An Airbus A319 landed at Gunsa Airport in Ngari Prefecture at 10:20 am, marking the airport's official opening.
The passenger flight from Chengdu, capital of the neighboring Sichuan Province, was operated by Air China's southwestern branch.
An Air China flight would fly from Chengdu to Lhasa and on to Ngari every Tuesday and Friday, said Bao Lida, a spokesman with the company's southwestern branch based in Chengdu.
'The flight leaves Chengdu at 5:50 am and arrives in Lhasa two hours later,' said Bao. 'It leaves Lhasa at 8:40 am and arrives Ngari at 10:20 am.'
At an altitude of 4,274 meters with a 4,500-meter runway, Gunsa Airport is now the third highest airport in the world. Bamda Airport in Qamdo in eastern Tibet and Kangding Airport in Sichuan Province sit 4,334 meters and 4,280 meters above sea level, respectively.
Annual capacity of Gunsa Airport is expected to reach 120,000 passengers by 2020.
Before the airport opened, Ngari was linked to Lhasa only by road, taking three or four days to cover the 1,600-km route.
'Bad transportation infrastructure was the biggest bottleneck crippling Ngari's development, but now with a 100-minute flight, I believe it would bring talents and business opportunities to Ngari ,' said Dawa Tashi, deputy secretary of the prefecture committee of the Communist Party of China.
But the pricey flight fare of 2,590 yuan ($382 dollars) for the 100-minute flight from Ngari to Lhasa might be out of many people's reach in a prefecture where the annual per capita income was only 3,148 yuan in 2009, which was a 16.8 percent increase compared with that in 2008.
Construction of the airport began in May 2007 and cost an estimated 1.65 billion yuan ($241.22 million dollars).
The flight distance between Chengdu and Ngari is 2,300 km. Tickets can be purchased at several ticket offices, but are not available on the Internet.
'This is the first time that I flew to Ngari and it was much more convenient than before,' said Liu Li, a passenger on the plane.
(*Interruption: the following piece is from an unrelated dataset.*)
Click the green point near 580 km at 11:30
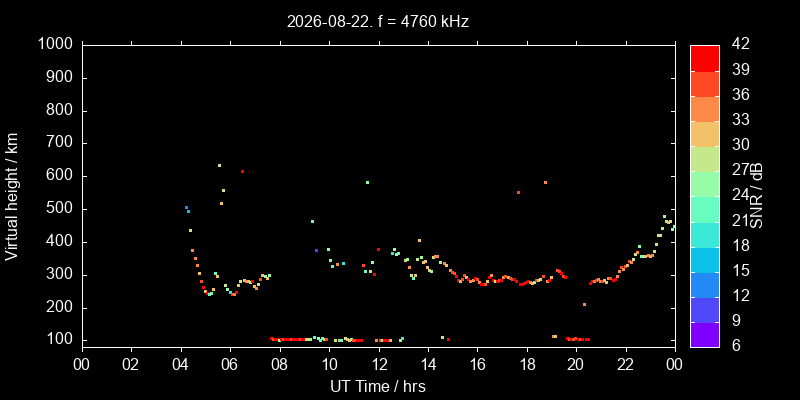Viewport: 800px width, 400px height. click(x=367, y=182)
Liu said she and her friends from south China's Guangdong Province and East China's Shanghai Municipality would visit Ngari since they no longer have to come here by bus, which was a difficult journey.
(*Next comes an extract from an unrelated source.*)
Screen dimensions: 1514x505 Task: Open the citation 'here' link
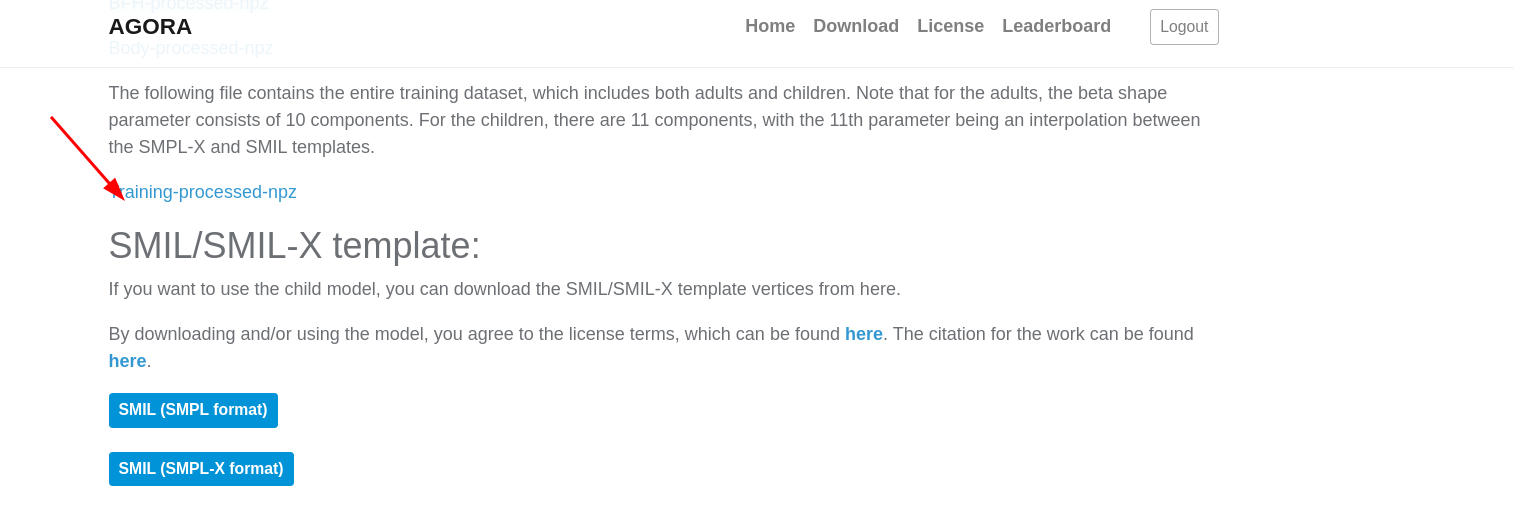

Gunsa Airport is the fourth civil airport in Tibet after Gonggar Airport in Lhasa, Bamda Airport in Qamdo Prefecture and Nyingchi Airport.
A fifth airport, Peace Airport in Xigaze, is expected to open in October.
Exactly four years ago, China opened a landmark railway linking Tibet with major cities, including Beijing, Shanghai and Guangzhou.